= GOAL 1 =
From the Paths of Glory text below, list every film company or film studio it names.
= GOAL 2 =
Return, word for word, the stretch of the Paths of Glory text below from "There is a curious" through "from Gray's elegy.".

= SUPPLIED TEXT =
# # # # #
There is a curious history to Paths of Glory. The film that Stanley Kubrick made in 1957 was adapted from a novel by Humphrey Cobb. Cobb (1899-1944) was an American who enlisted in the Canadian army in 1916 and fought in France in the First World War. His novel, published in 1935, was based on an actual incident. The novel had no title when it was submitted for publication, so the publisher held a contest to find an appropriate title and the winner suggested the words from Gray's elegy.
Another book about the First World War called Paths Of Glory existed before 1935, a collection of journalism written for the Saturday Evening Post by an American named Irvin S. Cobb (1876-1944). The earlier book, published in 1915, makes no mention of the incident on which Humphrey Cobb's novel concentrates. The two Cobbs were not related, although both of them wrote for Hollywood films - Irvin wrote titles for silent films and some of his Judge Priest stories were adapted to the screen by John Ford, and Humphrey wrote the script for the Humphrey (!) Bogart film, San Quentin - and both men died in New York City in 1944 within 45 days of each other.
In 1957, when Stanley Kubrick was hired by Dore Schary at MGM to work on film scripts, Kubrick remembered reading Humphrey Cobb's novel and he suggested it to Schary. When Schary showed no enthusiasm for it, Kubrick bought the rights to the book from (Humphrey) Cobb's widow. After writing a script with Calder Willingham, Kubrick and his producer James B. Harris showed it to Kirk Douglas, who saw its potential for his own company Bryna Productions. Douglas got distribution backing from United Artists, and shooting of the film Paths of Glory was scheduled for locations in Bavaria. According to Douglas, when Kubrick arrived in Munich at the Bavaria Filmkunst Studios for the shoot, he showed Douglas changes he had made in the script. Douglas told him to stick to the script he approved.
Being an American film director in the 1950s presented Kubrick with two problems - how could he be successful and keep himself independent of the Hollywood system, and how could he avoid becoming just another exception - like Orson Welles - that proved the rule? Kubrick did the opposite, quietly making a name for himself in America before finding a way, with Lolita (1962), of getting himself out of America altogether. Establishing his production company, Hawk, Ltd., in the UK, it was there that Kubrick produced his best work and where he resided until his death in 1999.
# # # # #
= ENTRIES SUPPLIED =
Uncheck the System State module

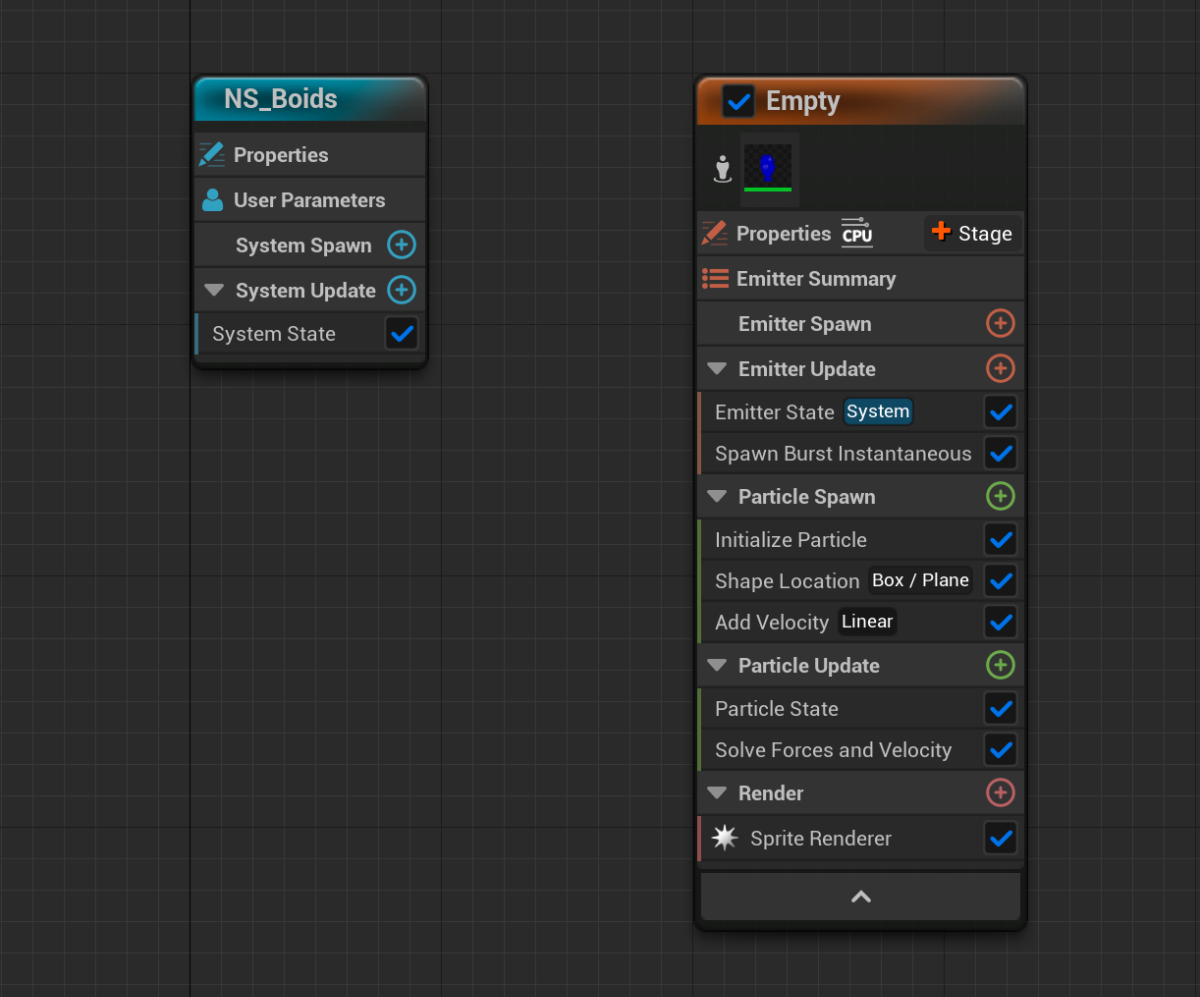point(401,334)
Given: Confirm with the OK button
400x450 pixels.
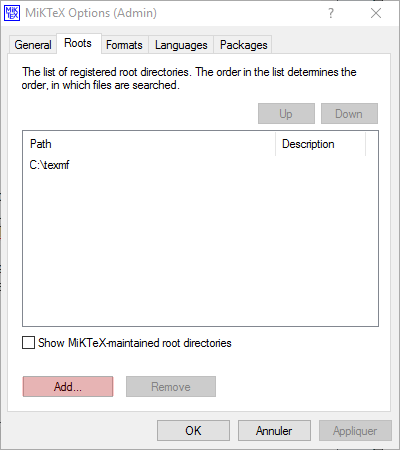Looking at the screenshot, I should pyautogui.click(x=193, y=431).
# # # # #
= FINISHED ANSWER 1 =
MGM, Bryna Productions, United Artists, Bavaria Filmkunst Studios, Hawk, Ltd.

= FINISHED ANSWER 2 =
There is a curious history to Paths of Glory. The film that Stanley Kubrick made in 1957 was adapted from a novel by Humphrey Cobb. Cobb (1899-1944) was an American who enlisted in the Canadian army in 1916 and fought in France in the First World War. His novel, published in 1935, was based on an actual incident. The novel had no title when it was submitted for publication, so the publisher held a contest to find an appropriate title and the winner suggested the words from Gray's elegy.